Video to Markdown for Journalists — Video Sources as Text
Press conferences livestream on YouTube and disappear into the algorithm. Video interviews on Zoom take 6-10 hours to transcribe manually. Broadcast footage you need to quote sits as MP4 with no searchable text. None of this works on a deadline. Paste the URL or upload the video to mdisbetter and the structured Markdown is back in minutes: each speaker labelled, every quote timestamped to the video for verification, the whole thing greppable across your source archive.
Why this is hard without the right tool
- Press conferences need fast transcription
- Video interviews need verbatim quotes
- Broadcast footage needs documentation
- Deadline pressure on video content
Recommended workflow
- For press conferences livestreamed on YouTube / Twitch / Twitter: paste the URL into /convert/video-to-markdown as soon as the stream ends
- For Zoom interviews you recorded: download the recording, upload the MP4
- For broadcast footage, leaked video, social-media video evidence: upload the file directly
- Convert — minutes per hour of video, not hours per hour
- Download the Markdown: speakers labelled, quotes timestamped, structured as
**Reporter:**/**Source:**exchanges - Use ctrl-F to find quotes by keyword; jump to the timestamp in your video player to verify the verbatim wording AND the speaker's non-verbal cues before publication
- Build a personal source-archive folder of
.mdtranscripts — searchable across every video source you've ever logged
Deadline workflow: from livestream end to filed story
Press conference ends at 3pm, deadline is 6pm. Old workflow: re-watch the recording at 1.5x for two hours pulling quotes manually, hit deadline with maybe four usable quotes from a 90-minute event. New workflow: paste the YouTube livestream URL into mdisbetter as the conference ends, get the structured transcript back in 5-10 minutes, ctrl-F for the topics relevant to your beat, pull twenty quotes with timestamps, verify each against the video before filing, hit deadline with depth. The transcription speed-up is the difference between covering one angle and covering five.
Verification discipline: never publish a quote you can't play back
The timestamps in the Markdown output ([12:34] next to each speaker turn) map back to the original video. Before any quote ships, jump to the timestamp in your video player and confirm both the verbatim wording AND the speaker's tone, expression, context. The transcript is a draft; the video is the source of truth. Treat the Markdown as a fast index into your video, not a replacement for it. This is the same discipline pre-AI tools required, just faster — you can verify 30 quotes in the time it used to take to transcribe one.
Multi-source video story workflow
When a story pulls from a press conference, three video interviews, and broadcast footage — six video sources across two weeks — an Obsidian vault of .md transcripts becomes a research workspace. Cross-reference quotes from different sources by topic. Build a timeline of who said what when. Use ripgrep across the whole vault to find every video source that mentioned a particular policy.
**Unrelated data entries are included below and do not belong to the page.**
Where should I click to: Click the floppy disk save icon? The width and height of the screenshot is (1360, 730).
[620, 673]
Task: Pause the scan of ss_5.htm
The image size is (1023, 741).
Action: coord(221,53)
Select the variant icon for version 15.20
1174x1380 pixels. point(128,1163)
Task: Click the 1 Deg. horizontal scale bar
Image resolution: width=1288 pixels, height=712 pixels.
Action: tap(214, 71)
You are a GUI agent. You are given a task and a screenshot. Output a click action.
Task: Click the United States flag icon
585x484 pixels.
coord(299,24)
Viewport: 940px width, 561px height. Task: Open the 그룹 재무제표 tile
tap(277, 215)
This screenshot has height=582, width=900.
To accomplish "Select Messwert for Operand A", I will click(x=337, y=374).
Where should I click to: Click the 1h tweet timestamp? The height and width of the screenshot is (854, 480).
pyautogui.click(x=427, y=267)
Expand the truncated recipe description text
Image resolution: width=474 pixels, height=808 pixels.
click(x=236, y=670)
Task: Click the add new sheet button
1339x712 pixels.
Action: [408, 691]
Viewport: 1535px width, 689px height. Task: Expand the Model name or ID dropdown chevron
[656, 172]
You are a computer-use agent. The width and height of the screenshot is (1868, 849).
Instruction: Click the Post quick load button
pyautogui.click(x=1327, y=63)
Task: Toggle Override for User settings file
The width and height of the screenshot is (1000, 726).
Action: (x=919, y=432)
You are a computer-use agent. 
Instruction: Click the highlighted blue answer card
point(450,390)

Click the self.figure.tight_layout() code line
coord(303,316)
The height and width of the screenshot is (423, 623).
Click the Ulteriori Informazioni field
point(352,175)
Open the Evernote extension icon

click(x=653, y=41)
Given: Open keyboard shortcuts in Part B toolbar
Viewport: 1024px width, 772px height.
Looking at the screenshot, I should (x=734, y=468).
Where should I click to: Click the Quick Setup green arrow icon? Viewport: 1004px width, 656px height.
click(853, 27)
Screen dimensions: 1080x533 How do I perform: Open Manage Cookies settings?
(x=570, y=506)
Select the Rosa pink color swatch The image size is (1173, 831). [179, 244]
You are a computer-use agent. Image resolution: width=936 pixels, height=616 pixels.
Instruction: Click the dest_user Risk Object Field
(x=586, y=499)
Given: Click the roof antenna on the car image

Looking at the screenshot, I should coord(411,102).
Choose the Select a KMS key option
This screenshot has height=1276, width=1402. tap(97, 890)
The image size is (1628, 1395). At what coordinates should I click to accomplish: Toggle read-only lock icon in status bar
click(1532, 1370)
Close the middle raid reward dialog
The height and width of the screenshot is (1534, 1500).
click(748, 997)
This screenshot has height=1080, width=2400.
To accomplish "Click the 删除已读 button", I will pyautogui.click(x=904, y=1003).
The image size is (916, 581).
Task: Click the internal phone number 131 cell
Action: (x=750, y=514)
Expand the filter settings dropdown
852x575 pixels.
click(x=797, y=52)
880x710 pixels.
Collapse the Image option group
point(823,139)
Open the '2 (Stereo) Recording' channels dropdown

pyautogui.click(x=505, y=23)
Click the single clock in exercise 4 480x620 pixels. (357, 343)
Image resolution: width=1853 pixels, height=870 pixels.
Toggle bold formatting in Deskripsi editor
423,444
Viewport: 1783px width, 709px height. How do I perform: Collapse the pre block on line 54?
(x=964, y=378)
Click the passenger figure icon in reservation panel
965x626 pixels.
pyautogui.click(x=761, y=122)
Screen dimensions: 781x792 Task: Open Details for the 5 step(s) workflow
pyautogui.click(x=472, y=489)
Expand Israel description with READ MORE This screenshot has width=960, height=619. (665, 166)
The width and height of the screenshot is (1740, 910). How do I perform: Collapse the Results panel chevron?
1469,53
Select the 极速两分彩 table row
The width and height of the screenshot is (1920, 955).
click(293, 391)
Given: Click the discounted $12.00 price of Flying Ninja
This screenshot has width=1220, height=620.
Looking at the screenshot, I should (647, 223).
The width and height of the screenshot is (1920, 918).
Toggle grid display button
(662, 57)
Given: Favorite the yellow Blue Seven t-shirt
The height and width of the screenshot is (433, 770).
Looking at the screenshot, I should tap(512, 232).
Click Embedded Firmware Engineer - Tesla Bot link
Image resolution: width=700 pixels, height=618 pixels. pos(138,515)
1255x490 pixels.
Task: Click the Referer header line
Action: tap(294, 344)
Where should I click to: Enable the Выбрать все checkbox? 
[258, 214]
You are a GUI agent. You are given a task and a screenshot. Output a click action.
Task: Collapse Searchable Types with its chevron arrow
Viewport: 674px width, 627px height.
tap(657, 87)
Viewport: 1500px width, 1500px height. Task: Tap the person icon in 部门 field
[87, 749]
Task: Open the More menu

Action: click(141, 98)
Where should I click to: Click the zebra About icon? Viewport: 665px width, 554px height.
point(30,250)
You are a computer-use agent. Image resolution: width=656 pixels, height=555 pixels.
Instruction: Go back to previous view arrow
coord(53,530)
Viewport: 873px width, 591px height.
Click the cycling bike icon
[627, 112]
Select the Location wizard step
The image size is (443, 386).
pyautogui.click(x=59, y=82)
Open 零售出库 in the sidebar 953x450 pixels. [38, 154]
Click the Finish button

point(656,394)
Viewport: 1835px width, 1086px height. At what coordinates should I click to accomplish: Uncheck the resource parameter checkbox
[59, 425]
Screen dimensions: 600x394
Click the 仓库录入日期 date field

None of this is possible with video files in a folder; all of it falls out for free once the transcripts are Markdown.
Privacy note for protected sources
For genuinely sensitive video sources — whistleblower video, off-the-record video interviews, leaked footage where any cloud upload is a serious risk — DO NOT use the mdisbetter web tool. Run whisper or faster-whisper entirely offline on your laptop after extracting audio from the video with ffmpeg locally. Same accuracy, zero network egress, no cloud-side processing. The web tool is the right speed/convenience tradeoff for the 90% of video sources where the source isn't at risk; for the 10% where it is, the OSS path keeps everything on your own hardware. This matters more for video than audio because video can identify a source's appearance, location, surroundings — much harder to anonymise than voice.
Cross-link to PDF source documents and webpages
Most investigative stories pull from PDFs (court filings, leaked memos) and webpages (press releases, archived posts) alongside video sources. Convert PDFs with /convert/pdf-to-markdown and store alongside video transcripts. Same vault, same searchable corpus, video quotes and document quotes side by side, all greppable. Format consistency across source types is what makes long investigations actually navigable.